There’s a real sense among Democrats, from the party bosses to the rank and file, that their state party must do better than Iowa in tabulating and reporting reliable results, in a timely fashion.

Yet the system here is, in some regards, more complicated than in Iowa. In a state where voters have a track record of loving to vote early, the early caucusing has been a new phenomenon, and it featured what was functionally ranked-choice voting, where voters were asked to pick up to five candidates in order of preference.

Under the rules, the early caucusgoers needed to make at least three selections in order to avoid having their ballots thrown out.

James Eads, a longtime Nevada resident and African American supporter of businessman Tom Steyer, seemed to speak for many when he expressed support for the decision by the state party to abandon an app for tabulating results from the same vendor that designed the failed system in Iowa.

“That’s the system that Nevada has. I have no problem with it. It worked in the last presidential election, it worked, and it still works,” Eads said.

Iowa, he said, showed that new technology is not always better.

“Here it’s that old-fashioned, you sign up,” Eads said. “There’s a paper ballot that exists, and we work from those paper ballots. I’ve got no problem with them.”

Eye on the prize

Gov. Steve Sisolak is among the many Democrats watching how the new process develops.

“They’re going to be down a little bit because so many people voted early, but we’re going to see good numbers on caucus day. Some people like that format better than the early voting format, some like the early voting format,” the governor said Saturday. “I think you’re going to see a lot of people at the end of the week that say, ‘Jeez, I didn’t vote early.’ Same like Election Day.”

According to both state party officials and precinct captains for the Saturday caucus, if all goes according to plan, the captains will have the early vote preferences of the voters who won’t be attending their caucus site in person.

“We have 3,000 volunteers in the state party, and we’re going to have a good strong caucus,” Reid said. “I feel very comfortable that we’re going to be a showplace for how you should have an early vote.”

Julián Castro, the former secretary of Housing and Urban Development who ended his own White House bid last month before quickly endorsing Massachusetts Sen. Elizabeth Warren, has spent the week visiting Nevada communities on Warren’s behalf.

STORED DATA>

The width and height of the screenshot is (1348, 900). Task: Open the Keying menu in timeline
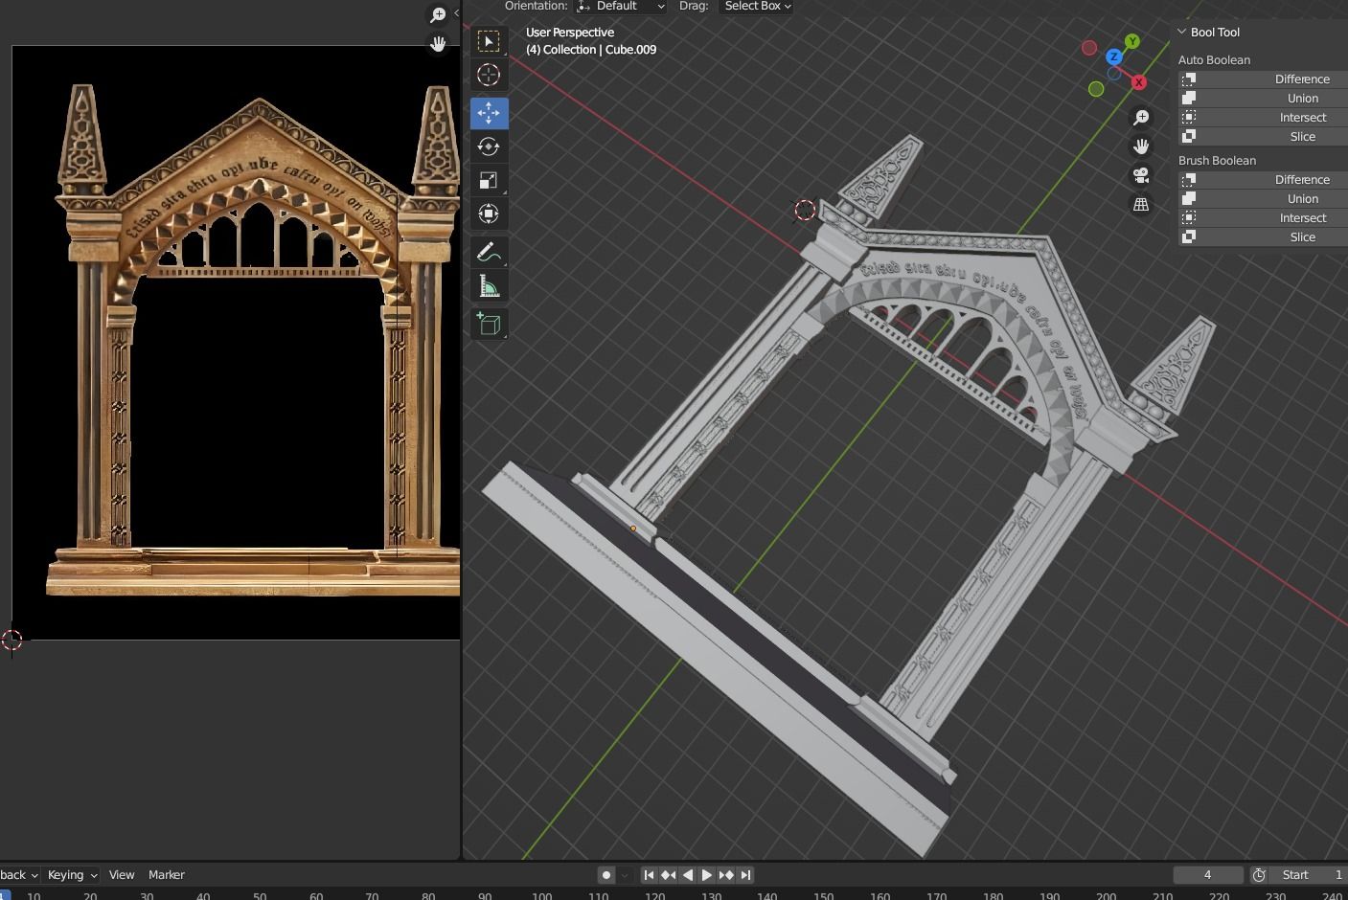pos(72,875)
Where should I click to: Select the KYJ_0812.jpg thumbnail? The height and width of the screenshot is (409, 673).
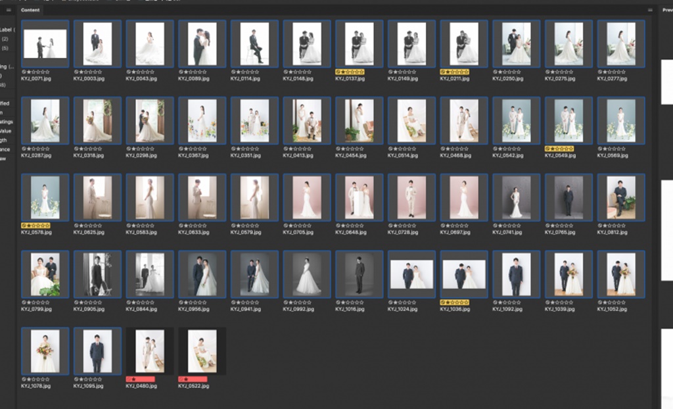coord(621,197)
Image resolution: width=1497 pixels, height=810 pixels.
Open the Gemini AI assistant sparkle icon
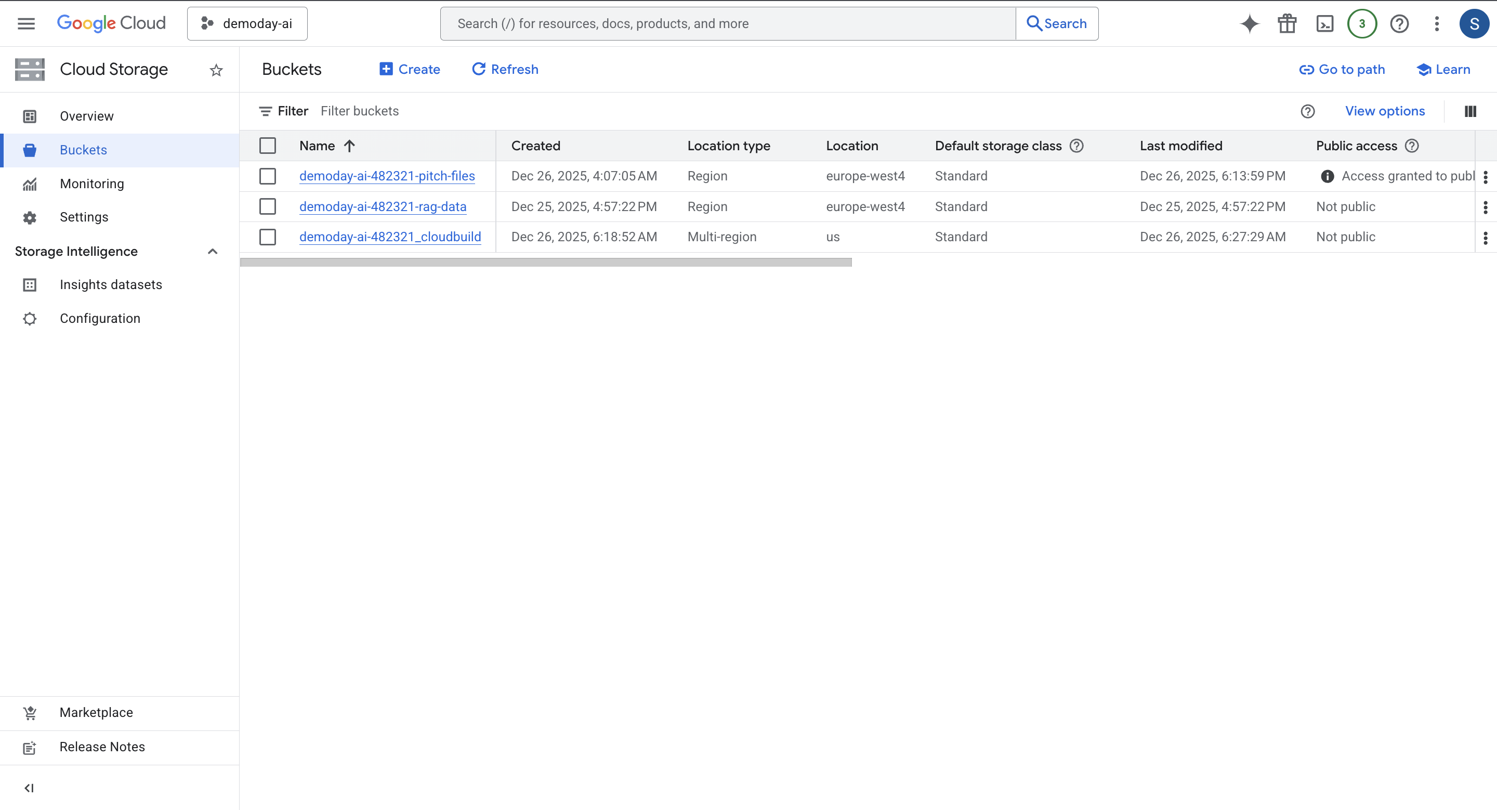1249,24
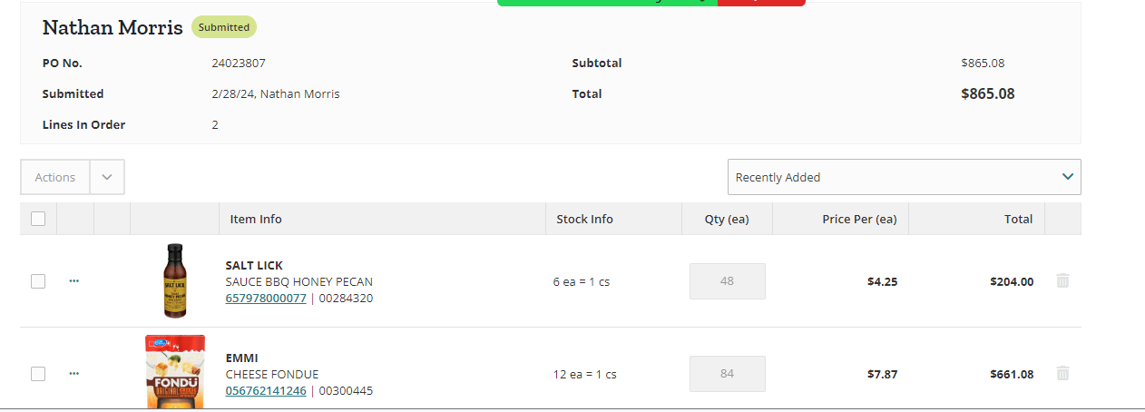This screenshot has height=412, width=1145.
Task: Check the Salt Lick row checkbox
Action: coord(38,281)
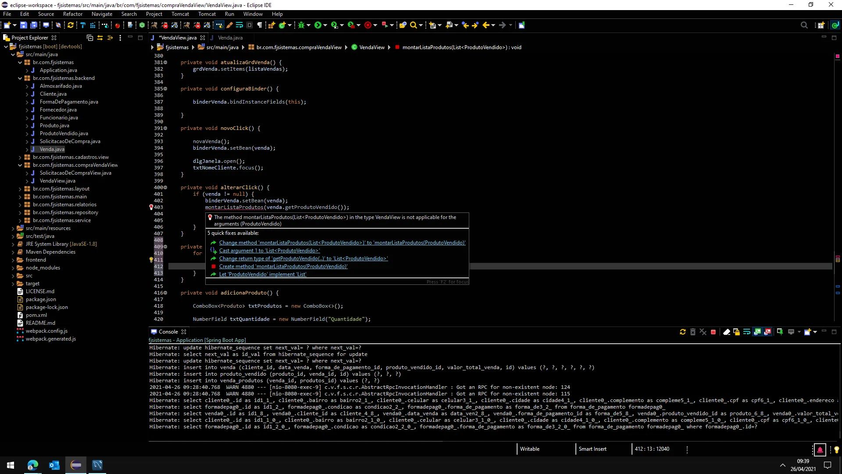Open the Refactor menu

click(x=72, y=14)
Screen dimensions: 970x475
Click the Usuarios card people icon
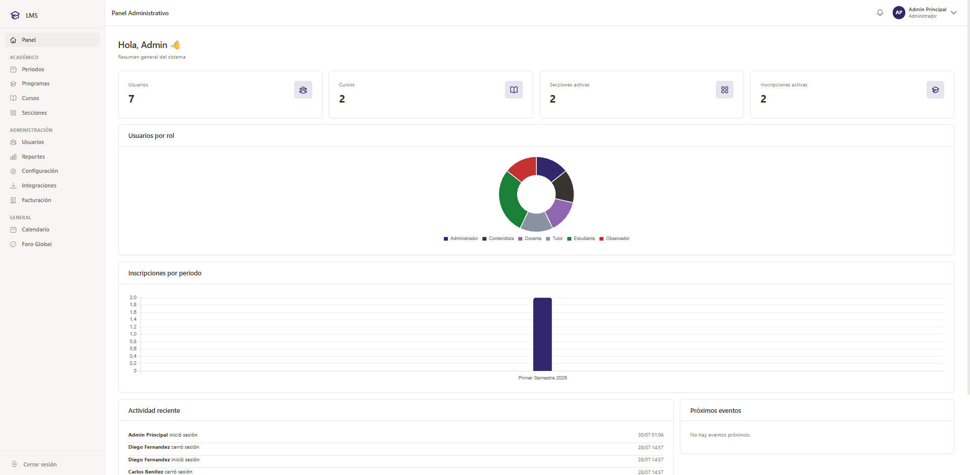303,90
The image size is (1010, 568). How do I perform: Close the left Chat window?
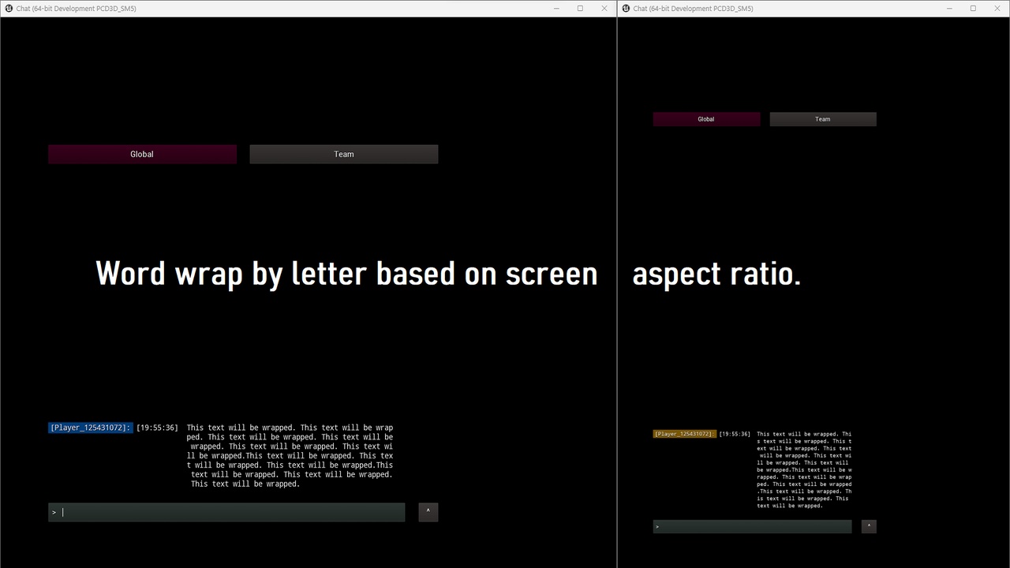point(604,9)
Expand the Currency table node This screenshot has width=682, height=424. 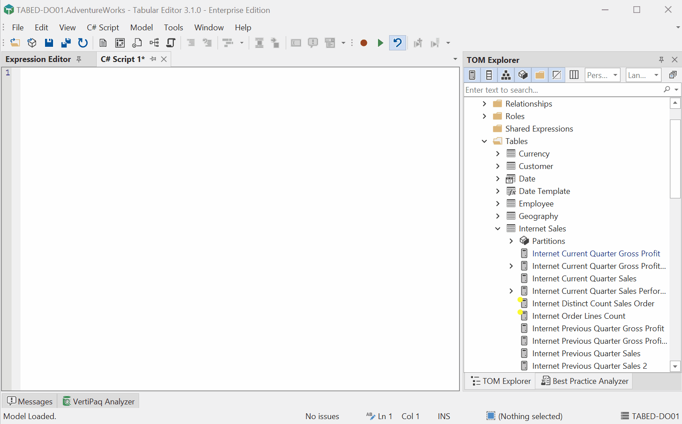point(498,153)
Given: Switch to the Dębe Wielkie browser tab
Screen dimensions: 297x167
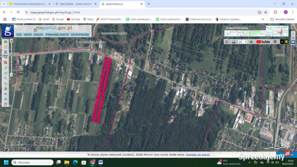Looking at the screenshot, I should point(74,4).
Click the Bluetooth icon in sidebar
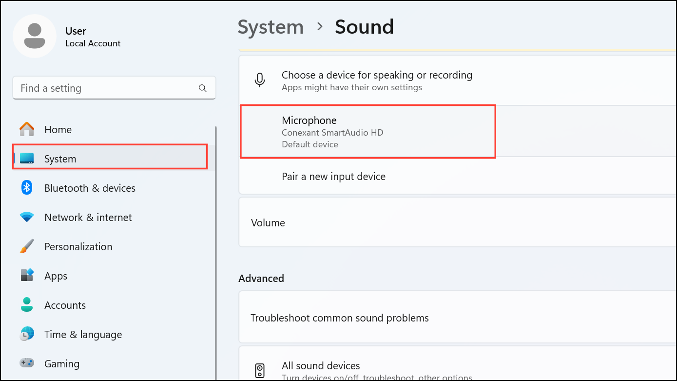 click(27, 188)
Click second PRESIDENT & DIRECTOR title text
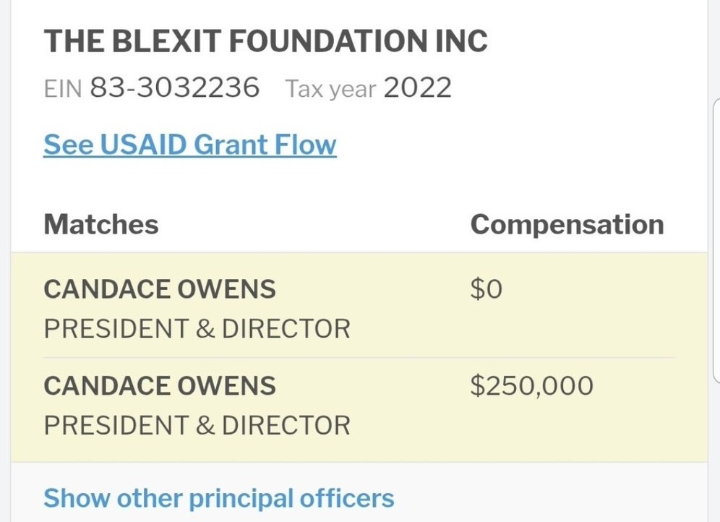The image size is (720, 522). (x=197, y=425)
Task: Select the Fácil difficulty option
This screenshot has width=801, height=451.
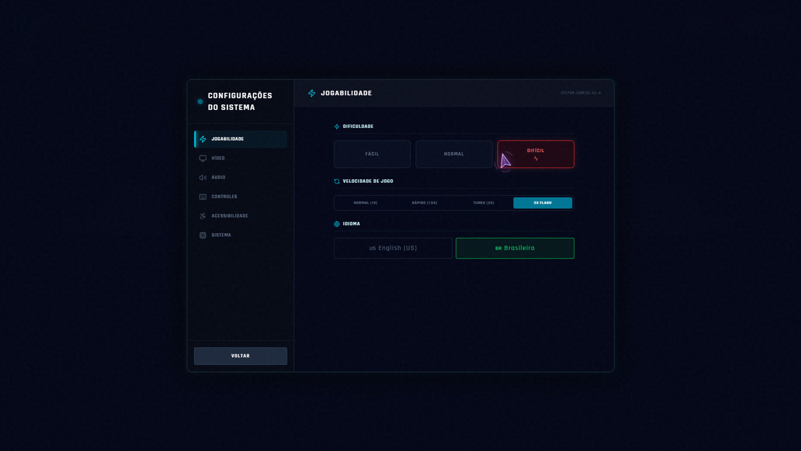Action: click(x=372, y=154)
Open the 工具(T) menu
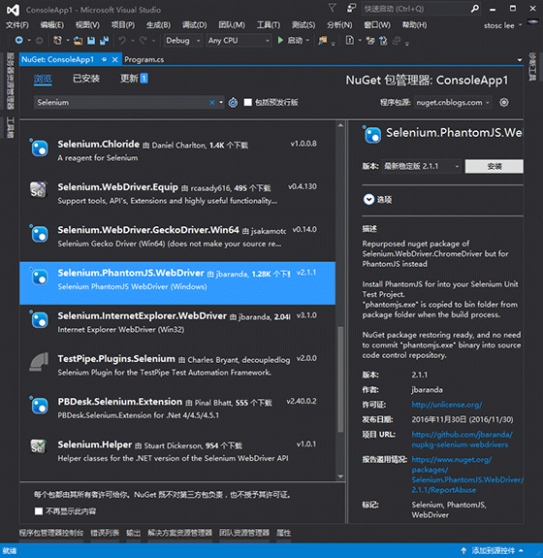 269,25
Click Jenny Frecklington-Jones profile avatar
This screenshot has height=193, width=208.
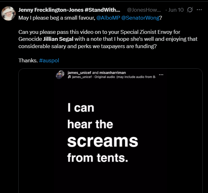pyautogui.click(x=9, y=13)
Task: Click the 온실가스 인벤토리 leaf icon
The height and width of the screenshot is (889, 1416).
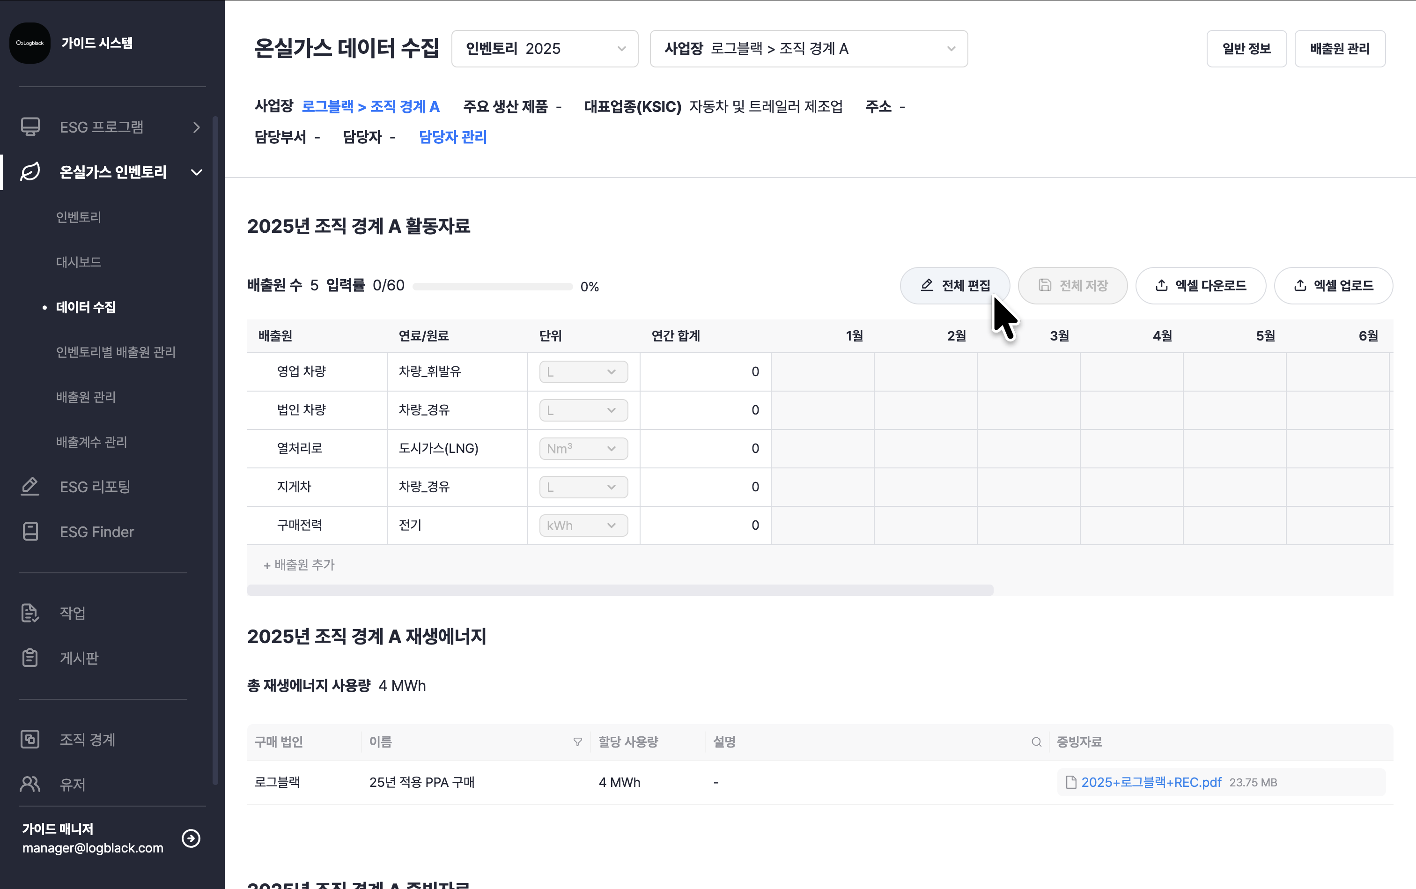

SET OF TASKS>
1 - Reproduce the stretch of the Nevada caucus article from "Yet the system" through "ballots thrown out." word for word.
2 - Write the next part of the Nevada caucus article, picking up right after its last sentence.
The records have no connection to the Nevada caucus article.

RESPONSES BY TASK>
1 -
Yet the system here is, in some regards, more complicated than in Iowa. In a state where voters have a track record of loving to vote early, the early caucusing has been a new phenomenon, and it featured what was functionally ranked-choice voting, where voters were asked to pick up to five candidates in order of preference.

Under the rules, the early caucusgoers needed to make at least three selections in order to avoid having their ballots thrown out.

2 -
Castro generated controversy in early December when, following an event for his own campaign in Cedar Rapids, Iowa, he dared to suggest that Iowa and New Hampshire should not go first and second.

“Iowa and New Hampshire are wonderful states with wonderful people,” he said Dec. 11, according to The Des Moines Register. “But they’re also not reflective of the diversity of our country, and certainly not reflective of the diversity of the Democratic Party.”

That message draws a much better reception even in the most remote parts of Nevada, like here in Pahrump, which is near the California border and a good place to refill the gas tank on the route to Death Valley.

“One of the great things about Nevada is that it has it all. It has this large, bustling urban center in Las Vegas, in Clark County, and it also has a lot of rural areas — midsize towns, smaller towns and very rural — and tribal communities,” Castro said in an interview with CQ Roll Call after an event at the home of a Warren caucus captain here. “I had a chance to visit all of those, and it’s important that rural voices be heard in a presidential campaign.”

Presidential candidate Tom Steyer, a billionaire businessman, has long organized in Nevada through his self-funded political groups NextGen America and For Our Future.

Democratic presidential candidate Tom Steyer talks with supporters Saturday outside an early voting location for the Nevada caucuses. (Caroline Brehman/CQ Roll Call)

“I think Nevada politically is a template for what has to happen in the rest of the United states, and that’s diversity, grassroots organizing, strong unions, standing up, turning everything blue,” Steyer said.

Apart from the more diverse population and a strong state-party apparatus, Nevada has one selling point when its leaders make the case to the Democratic National Committee for 2024: the weather.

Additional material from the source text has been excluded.